Допив кофе, я пробежал глазами газеты – ничего нового. Рекордное ограбление банка в Сент-Поле, но это не для нас. Пока Джорджетт отдавала распоряжения Нелли, я надел пальто и шляпу, вывел машину из гаража и посигналил. Когда Джорджетт вышла, пересел и уступил ей место за рулем.
На Марбл-роуд в то утро было свежо, но не холодно, небо было ясным. От недавней снежной бури еще остались шапки снега на коричневых лужайках и далеких холмах, которые можно было видеть сквозь черное кружево голых веток деревьев. Миновав Марбл-роуд, пристанище преуспевающих администраторов, разоряющихся боссов и упрямо стоящих на одном уровне торговцев, мы проехали мимо солидных, но слегка тронутых непогодой огромных каменных коробок коренных граждан городка. За городской чертой, где кончалась Марбл-роуд, по холмам были разбросаны участки покрупней. Они стоят кучу денег. Года через три мы тоже приобретем несколько акров земли.

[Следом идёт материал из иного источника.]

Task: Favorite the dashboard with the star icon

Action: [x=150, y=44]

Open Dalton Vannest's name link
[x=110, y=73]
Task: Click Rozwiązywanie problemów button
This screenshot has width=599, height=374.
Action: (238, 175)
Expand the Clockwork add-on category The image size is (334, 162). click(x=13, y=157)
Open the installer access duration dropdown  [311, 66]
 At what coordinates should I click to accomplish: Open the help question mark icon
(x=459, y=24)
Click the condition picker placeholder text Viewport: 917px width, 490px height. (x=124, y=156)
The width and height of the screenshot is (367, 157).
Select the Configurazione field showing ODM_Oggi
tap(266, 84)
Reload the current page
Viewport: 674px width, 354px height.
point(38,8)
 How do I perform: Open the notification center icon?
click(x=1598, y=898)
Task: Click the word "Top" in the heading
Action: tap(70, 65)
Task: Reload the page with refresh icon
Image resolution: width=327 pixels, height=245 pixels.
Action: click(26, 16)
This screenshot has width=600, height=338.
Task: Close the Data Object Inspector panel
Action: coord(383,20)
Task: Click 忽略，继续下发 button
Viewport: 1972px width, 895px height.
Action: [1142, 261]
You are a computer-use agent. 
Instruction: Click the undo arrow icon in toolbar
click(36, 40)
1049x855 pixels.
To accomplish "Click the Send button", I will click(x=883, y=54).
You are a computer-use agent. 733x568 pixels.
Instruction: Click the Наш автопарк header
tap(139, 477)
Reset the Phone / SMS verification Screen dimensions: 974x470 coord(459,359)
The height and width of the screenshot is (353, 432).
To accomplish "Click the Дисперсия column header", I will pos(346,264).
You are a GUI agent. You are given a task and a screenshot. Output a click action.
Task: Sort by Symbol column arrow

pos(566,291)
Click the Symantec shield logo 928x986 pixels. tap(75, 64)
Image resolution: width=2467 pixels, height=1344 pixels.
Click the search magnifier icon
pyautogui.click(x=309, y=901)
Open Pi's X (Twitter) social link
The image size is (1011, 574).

– Надеюсь, сегодня я подберу подходящие портьеры, – сказала Джорджетт между прочим. – На той неделе никак не могла выбрать время. Просидела у доктора Долсона битых два часа.
– Да? – И тут я понял, что ей хочется чем-то со мной поделиться. – И как у тебя дела с доктором Долсоном?
Джорджетт говорила, не спуская глаз с дороги.
– Он надеется, что все пройдет нормально.
– Надеется? Так он и сказал?
– Он уверен в этом, насколько можно быть уверенным в чем бы то ни было. В следующий раз я должна быть в полном порядке.
– Прекрасно. – Я накрыл ладонью ее руку, лежавшую на руле. – А чего ради ты скрывала это от меня?
– Ну… Ты тоже так считаешь?
– Скажи, как по-твоему, за что я плачу Долсону? Ну конечно. Я тоже уверен.
– Я просто спросила.
– Ладно, больше не спрашивай. А когда? Что он сказал?
– В любое время.
Мы подъехали к станции, когда поезд 9.08 уже подходил. Я поцеловал Джорджетт, одной рукой обняв ее за плечи, а другой нащупывая ручку дверцы.
– Значит, в любое время. Гляди не поскользнись на каком-нибудь обледенелом тротуаре.
– Звони, – сказала она, перед тем как я захлопнул дверцу.
Я кивнул и прошел на перрон. В киоске купил еще одну газету и сел в поезд. У меня куча времени.
В поезде я всегда начинал с «Деловых возможностей», моего любимого раздела в любой газете, затем просматривал новости с аукционов и спортивные страницы, статистические данные страховых обществ и наконец – страничку юмора. Когда поезд нырял в туннель, я возвращался к первой полосе и читал сводку новостей, чтобы быть в курсе текущих событий. Если там было что-нибудь стоящее, я это усваивал за то время, пока мы, сотни и тысячи людей, старательно пробирались по ходам огромного муравейника, каким был вокзал, выписывая замысловатые фигуры. Но тем не менее каждый знал, куда идти и что делать.
Через пять минут, пройдя два квартала, я подошел к небоскребу «Джанот Билдинг», возвышавшемуся, словно извечный каменный идол, над своими собратьями. Казалось, этот идол предпочитает человеческие жертвы в виде плоти и духа всем другим знакам поклонения. И мы каждый день добровольно приносили себя ему в жертву.
Я вошел в гулкий вестибюль, чтобы в очередной раз принести себя в жертву.